:: Input ::

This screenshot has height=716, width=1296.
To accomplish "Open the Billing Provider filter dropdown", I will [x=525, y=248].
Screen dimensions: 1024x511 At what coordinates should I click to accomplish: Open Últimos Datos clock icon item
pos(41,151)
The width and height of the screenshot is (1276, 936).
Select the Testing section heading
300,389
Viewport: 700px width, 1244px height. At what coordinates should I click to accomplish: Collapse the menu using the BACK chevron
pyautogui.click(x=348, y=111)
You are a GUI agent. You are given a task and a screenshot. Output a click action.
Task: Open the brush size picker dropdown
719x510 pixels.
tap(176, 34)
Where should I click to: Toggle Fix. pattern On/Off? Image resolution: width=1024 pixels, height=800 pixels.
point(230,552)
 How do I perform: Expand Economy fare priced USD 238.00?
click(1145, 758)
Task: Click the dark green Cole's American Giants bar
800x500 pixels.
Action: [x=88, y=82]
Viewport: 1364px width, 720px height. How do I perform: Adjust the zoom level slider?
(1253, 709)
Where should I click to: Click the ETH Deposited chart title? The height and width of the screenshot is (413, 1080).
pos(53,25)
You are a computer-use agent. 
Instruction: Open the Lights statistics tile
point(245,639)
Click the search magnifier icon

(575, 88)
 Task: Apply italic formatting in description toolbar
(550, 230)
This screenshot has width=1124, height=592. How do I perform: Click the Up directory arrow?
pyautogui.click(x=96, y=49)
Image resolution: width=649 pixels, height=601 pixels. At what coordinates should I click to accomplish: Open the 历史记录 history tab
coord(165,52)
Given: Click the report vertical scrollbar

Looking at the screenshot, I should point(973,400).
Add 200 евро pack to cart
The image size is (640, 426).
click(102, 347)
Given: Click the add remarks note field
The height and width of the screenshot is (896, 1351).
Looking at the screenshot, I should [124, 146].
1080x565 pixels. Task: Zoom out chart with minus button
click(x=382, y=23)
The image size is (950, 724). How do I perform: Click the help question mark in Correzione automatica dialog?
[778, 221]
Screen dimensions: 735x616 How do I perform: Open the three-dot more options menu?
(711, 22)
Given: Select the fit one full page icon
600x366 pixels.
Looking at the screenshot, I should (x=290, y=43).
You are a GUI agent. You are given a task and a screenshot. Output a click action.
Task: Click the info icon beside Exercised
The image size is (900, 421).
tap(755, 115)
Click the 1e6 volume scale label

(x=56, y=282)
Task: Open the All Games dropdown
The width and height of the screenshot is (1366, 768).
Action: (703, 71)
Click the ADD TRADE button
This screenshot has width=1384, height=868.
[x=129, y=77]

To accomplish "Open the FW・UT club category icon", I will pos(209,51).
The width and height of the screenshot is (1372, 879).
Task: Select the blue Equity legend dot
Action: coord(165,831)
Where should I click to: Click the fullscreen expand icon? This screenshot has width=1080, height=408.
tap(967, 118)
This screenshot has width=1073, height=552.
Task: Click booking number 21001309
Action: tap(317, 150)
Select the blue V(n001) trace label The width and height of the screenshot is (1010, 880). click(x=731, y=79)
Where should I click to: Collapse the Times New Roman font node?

:::

Problem.
Reproduce the part of the entries that opens with the line containing "Select the blue V(n001)" and runs through the end of the entries, scaling every click coordinate in the answers by 1.7 and rounding to whole numbers with halves rounded up. Leave all other text unchanged.

Exercise solution.
Select the blue V(n001) trace label The width and height of the screenshot is (1010, 880). click(x=1243, y=134)
Where should I click to: Collapse the Times New Roman font node?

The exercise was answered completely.